* _Stored records_

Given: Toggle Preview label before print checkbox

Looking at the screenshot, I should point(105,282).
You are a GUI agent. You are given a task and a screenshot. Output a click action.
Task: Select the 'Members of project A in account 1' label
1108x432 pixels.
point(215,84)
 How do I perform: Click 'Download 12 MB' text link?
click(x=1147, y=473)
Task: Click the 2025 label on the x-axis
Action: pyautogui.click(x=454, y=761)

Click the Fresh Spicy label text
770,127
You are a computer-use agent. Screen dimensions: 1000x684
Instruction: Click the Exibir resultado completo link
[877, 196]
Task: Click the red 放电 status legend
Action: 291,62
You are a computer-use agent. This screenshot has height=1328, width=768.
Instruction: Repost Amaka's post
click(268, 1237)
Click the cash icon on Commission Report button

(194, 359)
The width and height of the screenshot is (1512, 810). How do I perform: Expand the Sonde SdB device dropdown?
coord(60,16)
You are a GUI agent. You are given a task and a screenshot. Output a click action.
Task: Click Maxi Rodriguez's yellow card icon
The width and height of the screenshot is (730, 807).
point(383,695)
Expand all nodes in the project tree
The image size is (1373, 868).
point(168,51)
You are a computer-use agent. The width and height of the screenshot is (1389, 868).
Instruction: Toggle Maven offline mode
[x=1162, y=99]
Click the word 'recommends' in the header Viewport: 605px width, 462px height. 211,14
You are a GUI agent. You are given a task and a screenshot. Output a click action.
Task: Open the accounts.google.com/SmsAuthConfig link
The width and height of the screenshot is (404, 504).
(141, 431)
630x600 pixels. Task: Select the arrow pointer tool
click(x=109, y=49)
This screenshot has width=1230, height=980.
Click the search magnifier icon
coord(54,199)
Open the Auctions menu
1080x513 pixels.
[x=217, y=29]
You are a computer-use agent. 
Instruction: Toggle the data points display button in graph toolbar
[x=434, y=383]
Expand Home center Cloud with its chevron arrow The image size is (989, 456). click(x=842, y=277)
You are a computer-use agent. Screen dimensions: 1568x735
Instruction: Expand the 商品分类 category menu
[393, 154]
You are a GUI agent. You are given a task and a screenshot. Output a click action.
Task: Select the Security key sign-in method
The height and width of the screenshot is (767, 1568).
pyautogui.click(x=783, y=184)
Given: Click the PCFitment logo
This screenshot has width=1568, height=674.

* _The exercise_
Output the lines as a numbered list, skipping blank ones. Begin at the first of the rows and stop after the line that contains "point(215,84)".

* _Exercise answer_
1. Given: Toggle Preview label before print checkbox
2. Looking at the screenshot, I should point(105,282).
3. You are a GUI agent. You are given a task and a screenshot. Output a click action.
4. Task: Select the 'Members of project A in account 1' label
5. 1108x432 pixels.
6. point(215,84)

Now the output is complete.